-- WHAT TO PRODUCE --
Set down each record below exactly as it stands. Pictures are not part of the copy.

-- DATA PROVIDED --

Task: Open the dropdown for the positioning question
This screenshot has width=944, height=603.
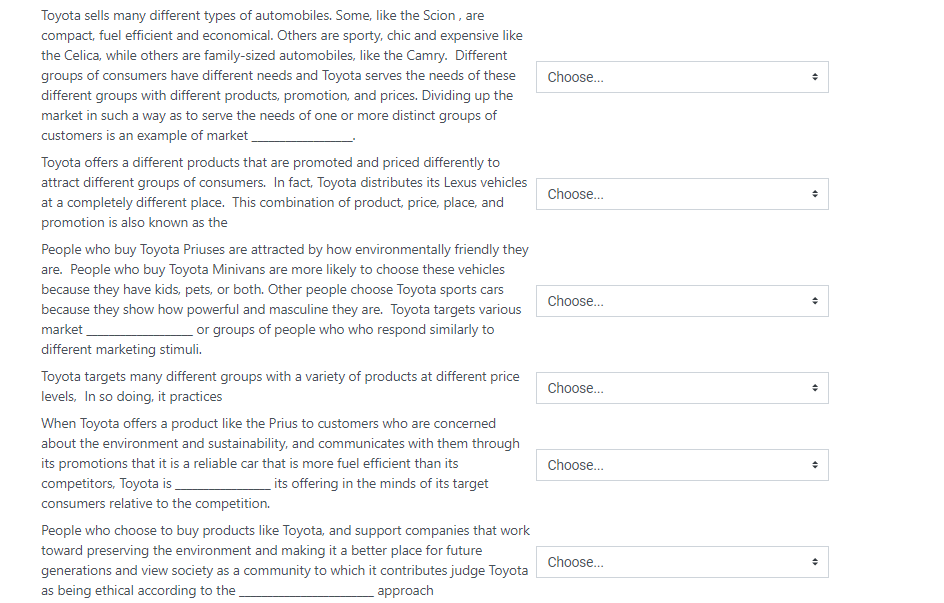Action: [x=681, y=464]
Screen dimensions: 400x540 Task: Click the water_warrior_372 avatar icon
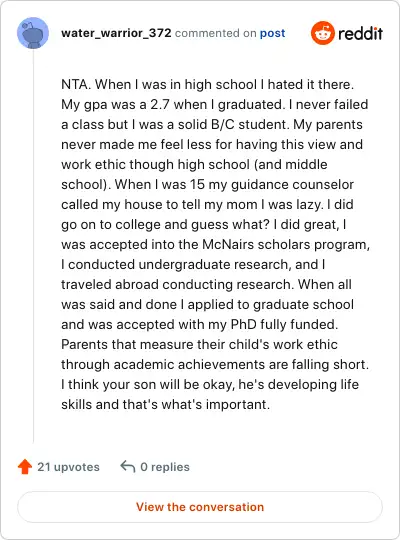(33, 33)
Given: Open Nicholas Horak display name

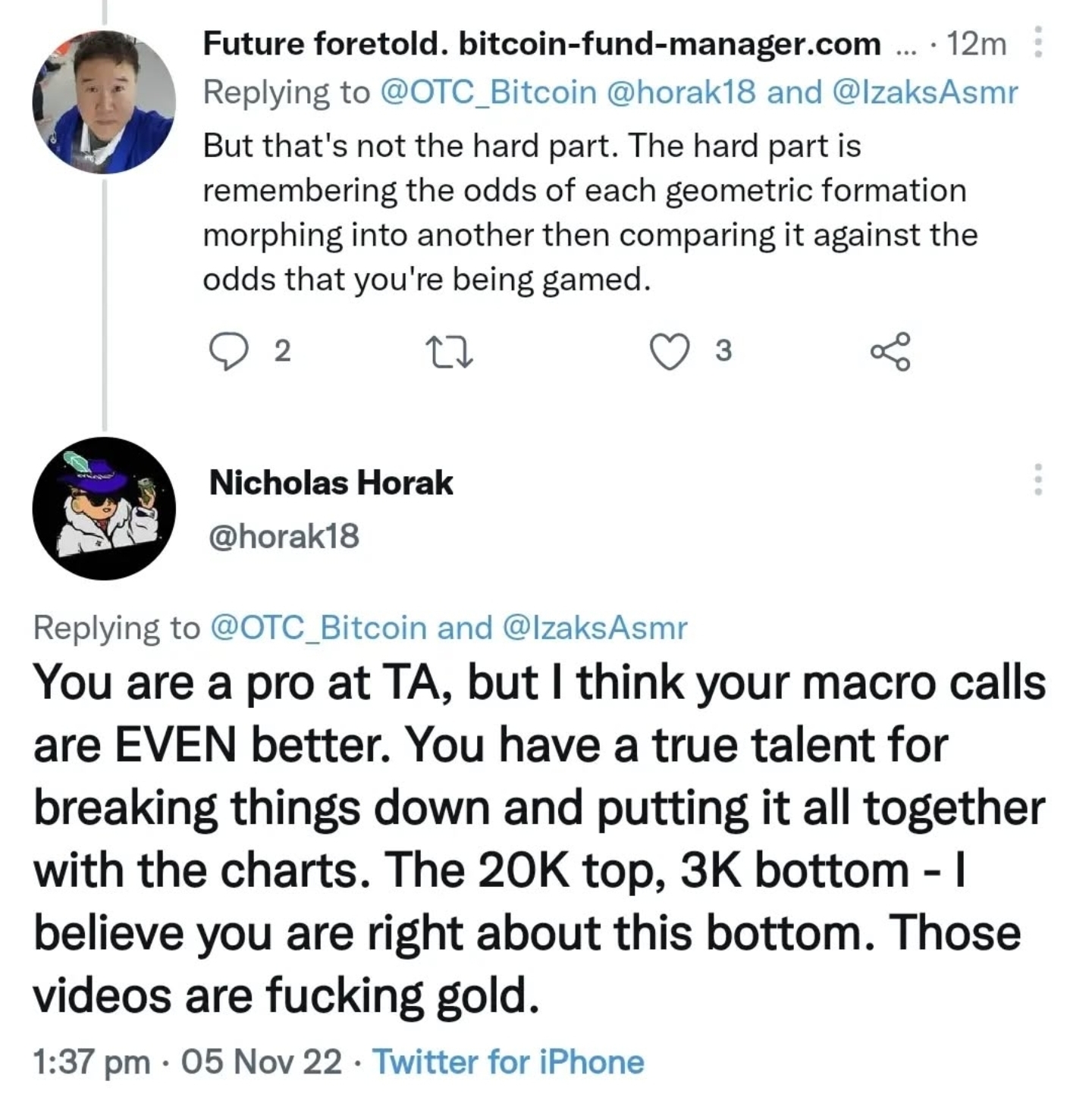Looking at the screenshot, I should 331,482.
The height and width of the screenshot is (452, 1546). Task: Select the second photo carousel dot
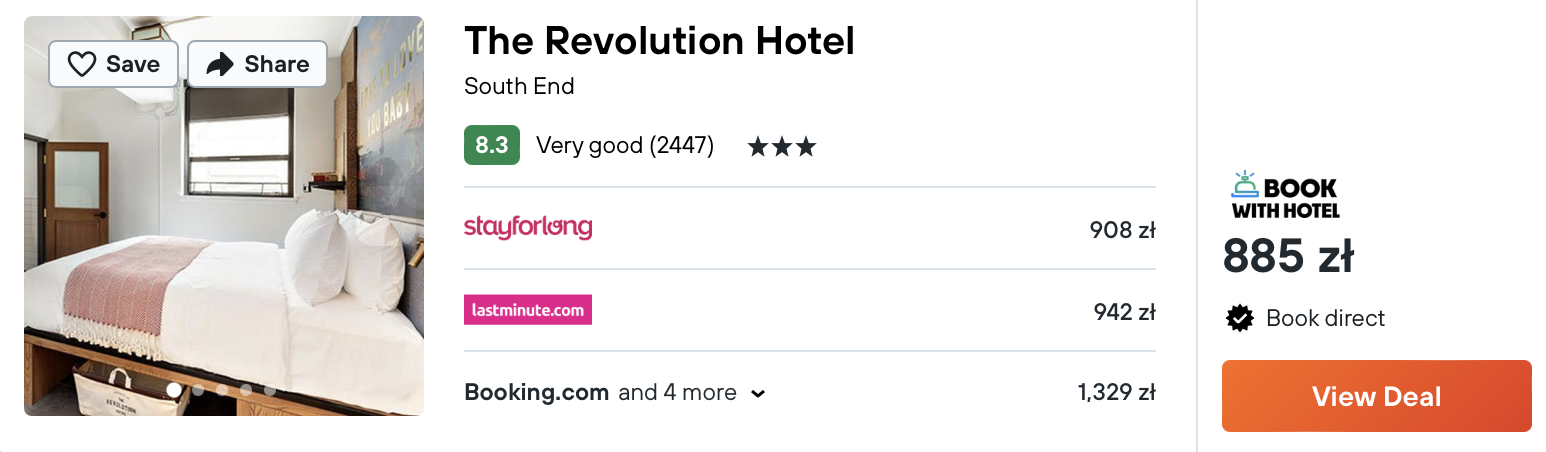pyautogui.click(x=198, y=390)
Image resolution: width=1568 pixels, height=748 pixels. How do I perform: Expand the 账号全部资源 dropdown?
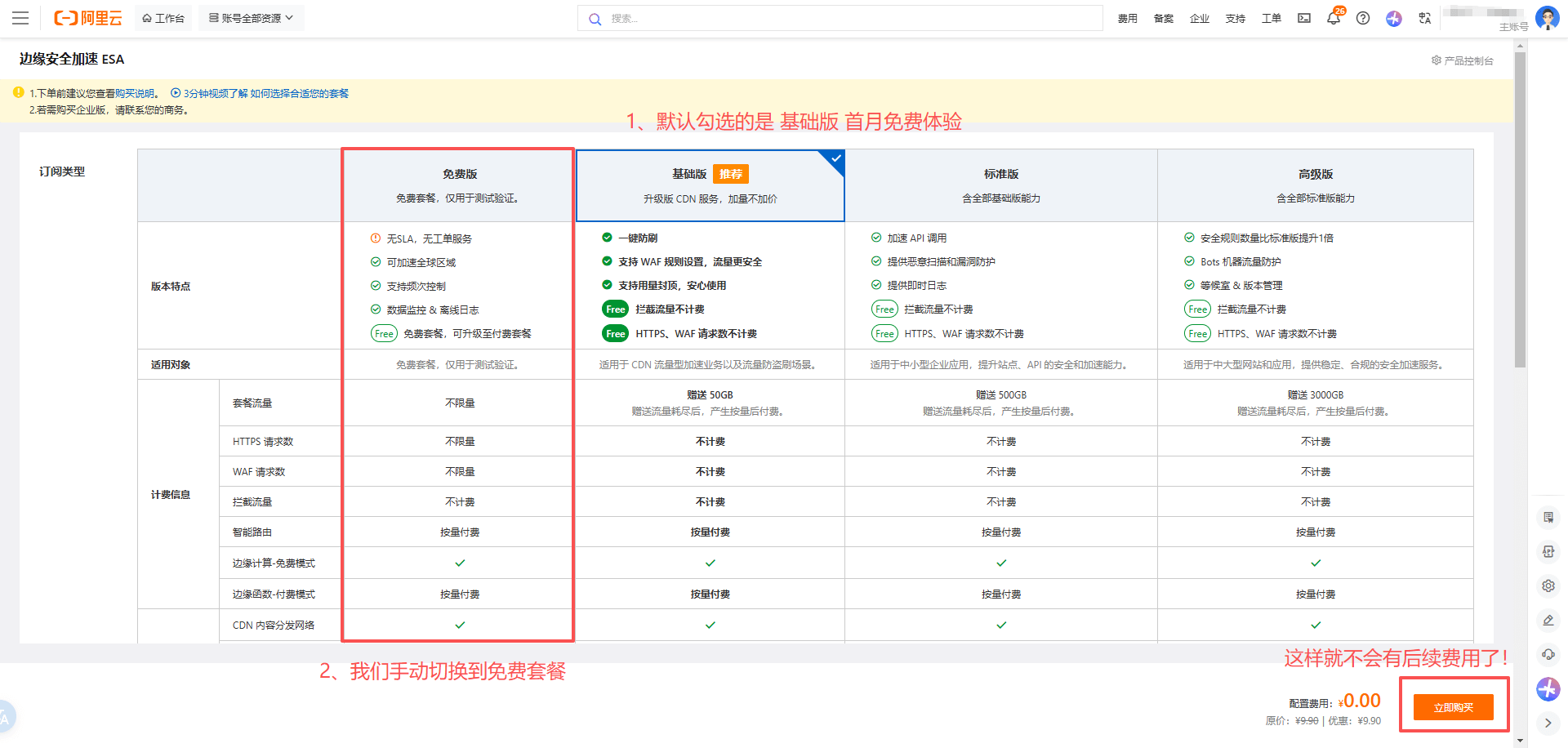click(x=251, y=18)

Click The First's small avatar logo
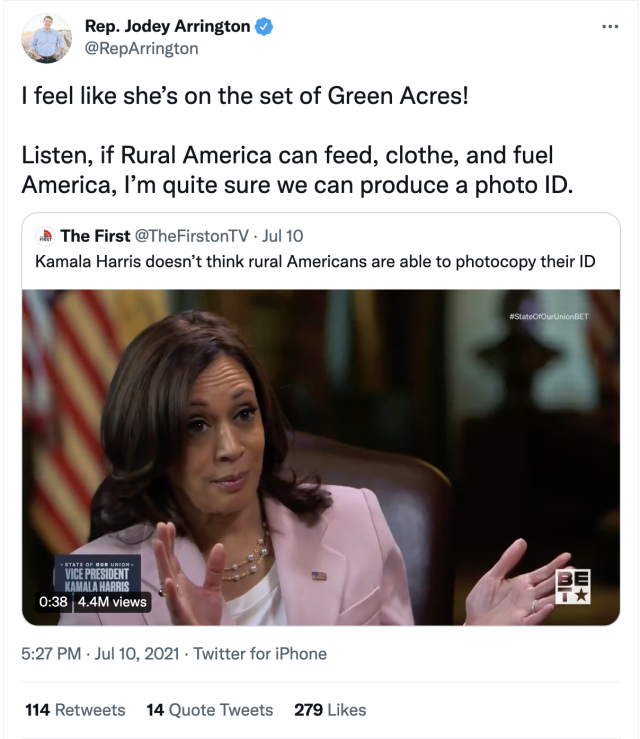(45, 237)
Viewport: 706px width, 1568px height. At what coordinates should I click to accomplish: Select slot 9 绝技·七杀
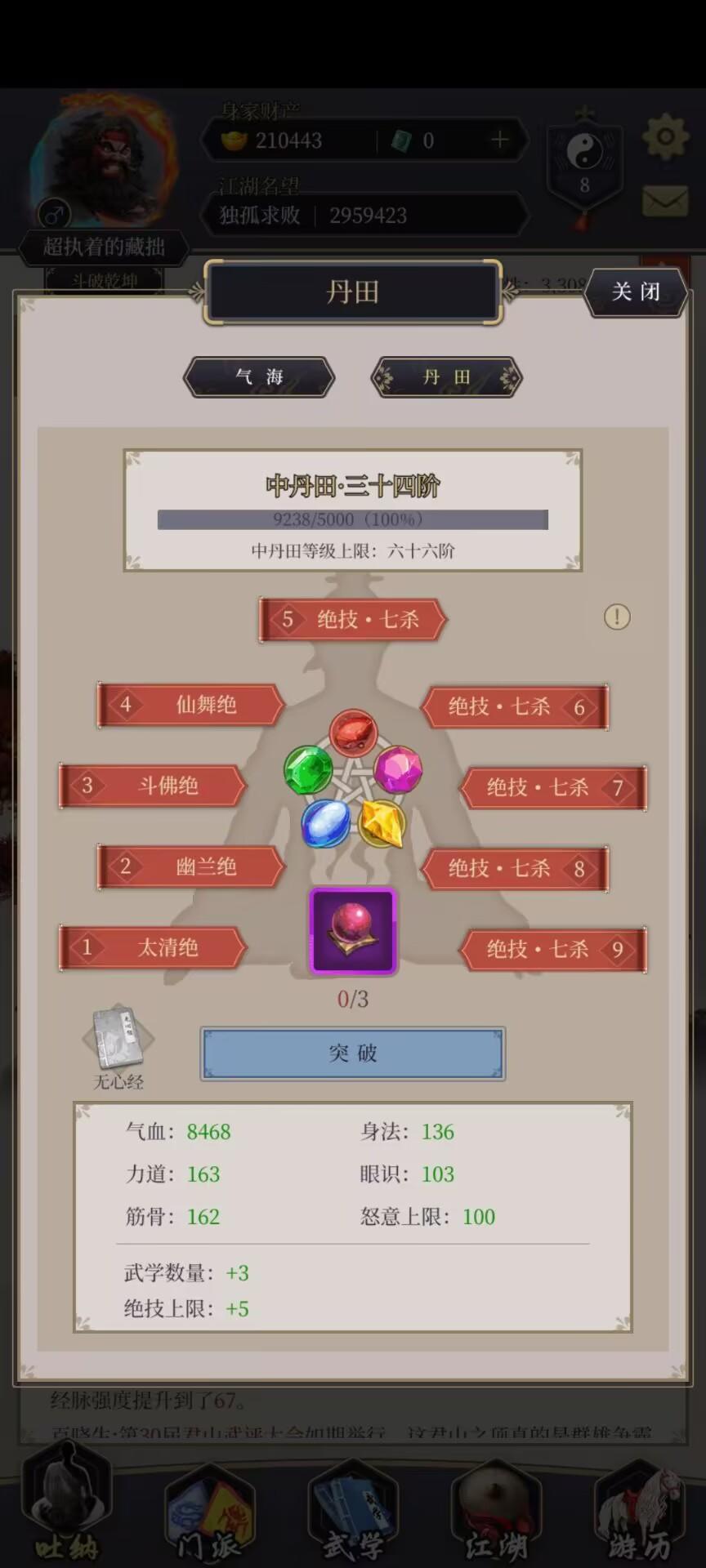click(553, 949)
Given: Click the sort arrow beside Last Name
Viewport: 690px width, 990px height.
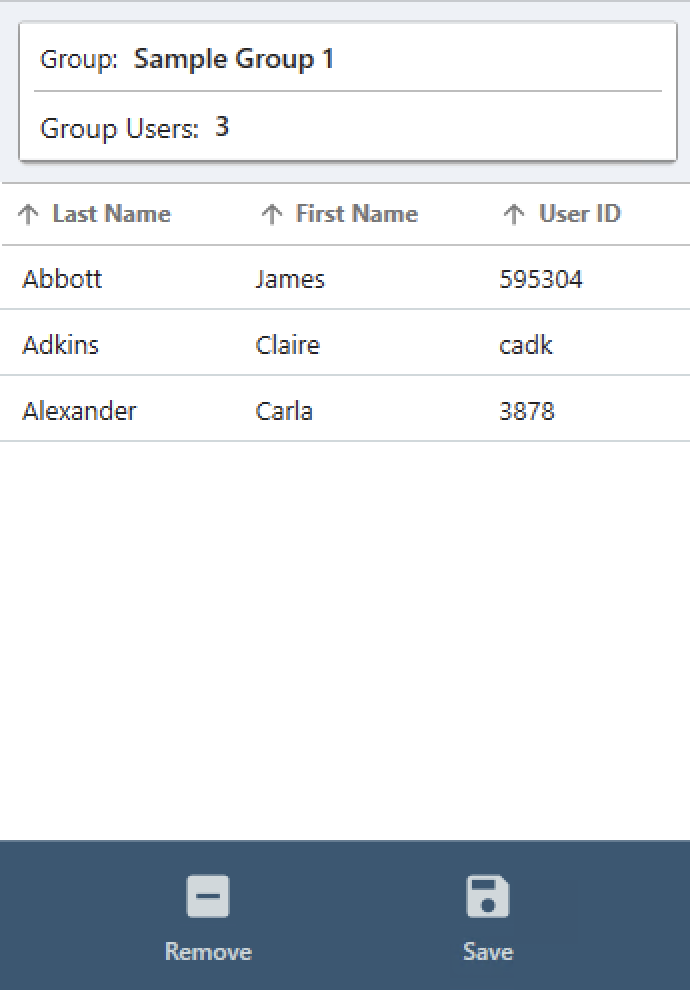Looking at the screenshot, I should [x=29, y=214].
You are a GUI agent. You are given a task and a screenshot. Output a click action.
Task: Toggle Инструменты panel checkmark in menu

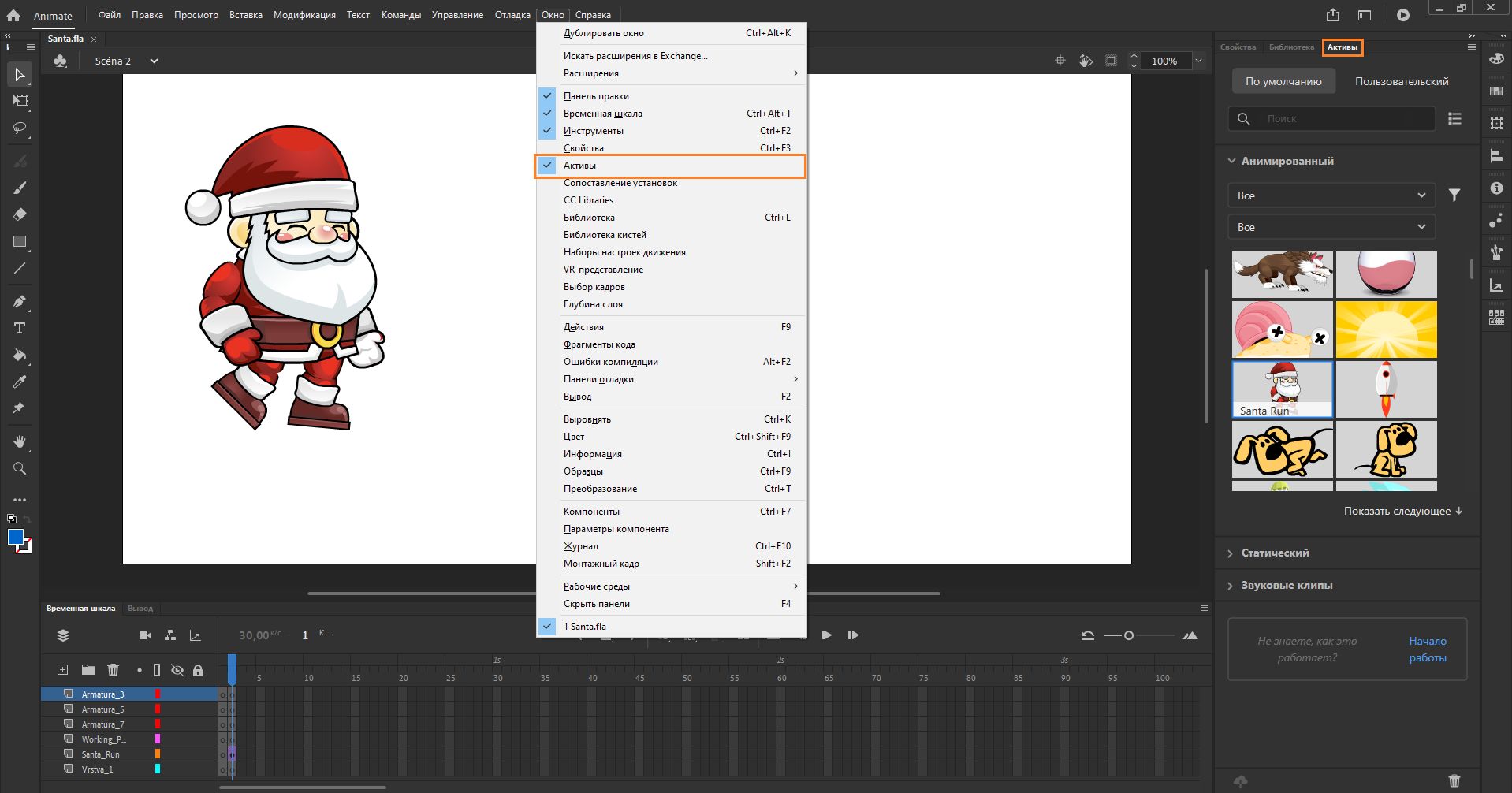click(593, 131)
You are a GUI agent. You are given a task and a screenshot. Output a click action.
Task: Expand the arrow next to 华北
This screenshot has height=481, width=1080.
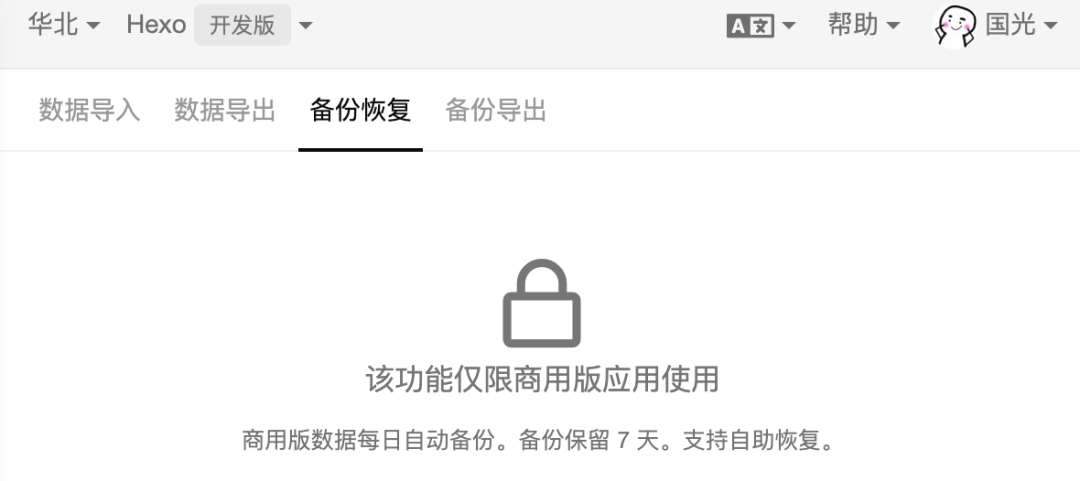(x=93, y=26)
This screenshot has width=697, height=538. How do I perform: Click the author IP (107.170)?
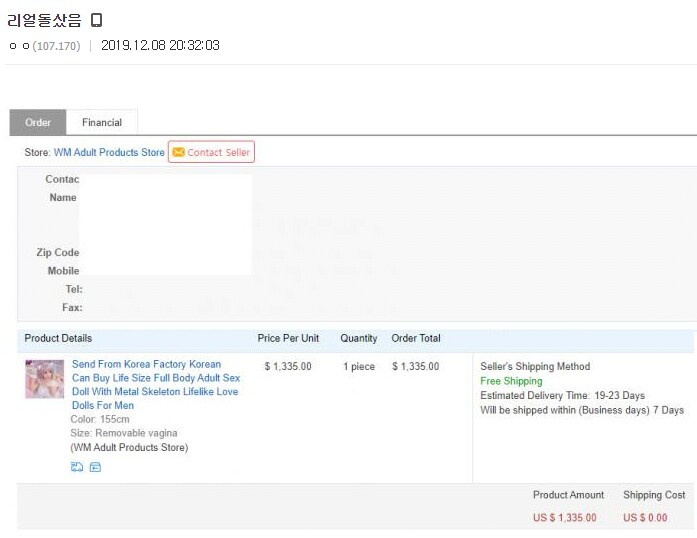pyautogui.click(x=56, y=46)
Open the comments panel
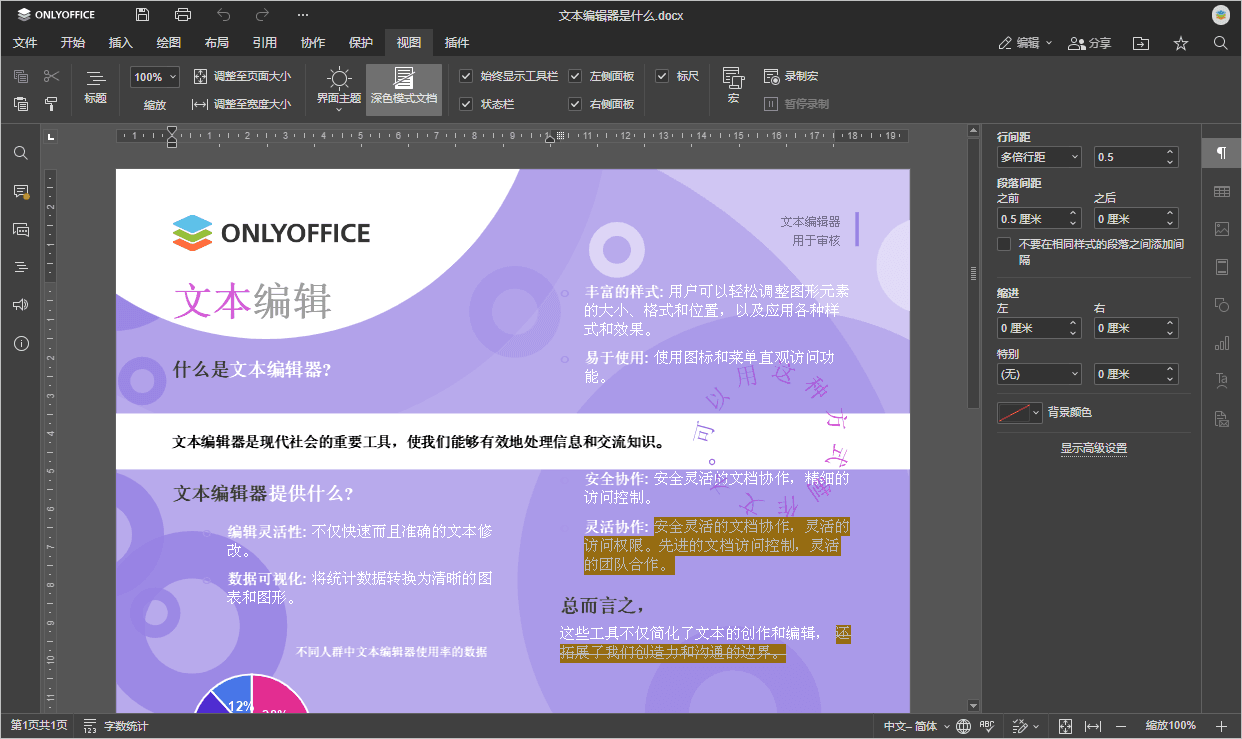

-- RESULT --
Task: Open the dropdown for the positioning question
This screenshot has width=944, height=603.
Action: [x=681, y=464]
Screen dimensions: 400x540 Task: Click the water_warrior_372 avatar icon
(33, 33)
Given: Open Nicholas Horak display name

Looking at the screenshot, I should 331,482.
The height and width of the screenshot is (452, 1546). Task: Select the second photo carousel dot
pyautogui.click(x=198, y=390)
Image resolution: width=1568 pixels, height=748 pixels. How do I perform: Expand the 账号全部资源 dropdown?
click(x=251, y=18)

Click The First's small avatar logo
(45, 237)
Viewport: 706px width, 1568px height. At what coordinates should I click to accomplish: Select slot 9 绝技·七杀
click(553, 949)
Given: Click the sort arrow beside Last Name
Viewport: 690px width, 990px height.
Looking at the screenshot, I should [x=29, y=214].
You are a GUI agent. You are given a task and a screenshot. Output a click action.
Task: Toggle Инструменты panel checkmark in menu

click(593, 131)
You are a GUI agent. You are given a task and a screenshot. Output a click action.
Task: Expand the arrow next to 华北
This screenshot has height=481, width=1080.
(x=93, y=26)
This screenshot has width=697, height=538. How do I perform: Click the author IP (107.170)?
pyautogui.click(x=56, y=46)
Open the comments panel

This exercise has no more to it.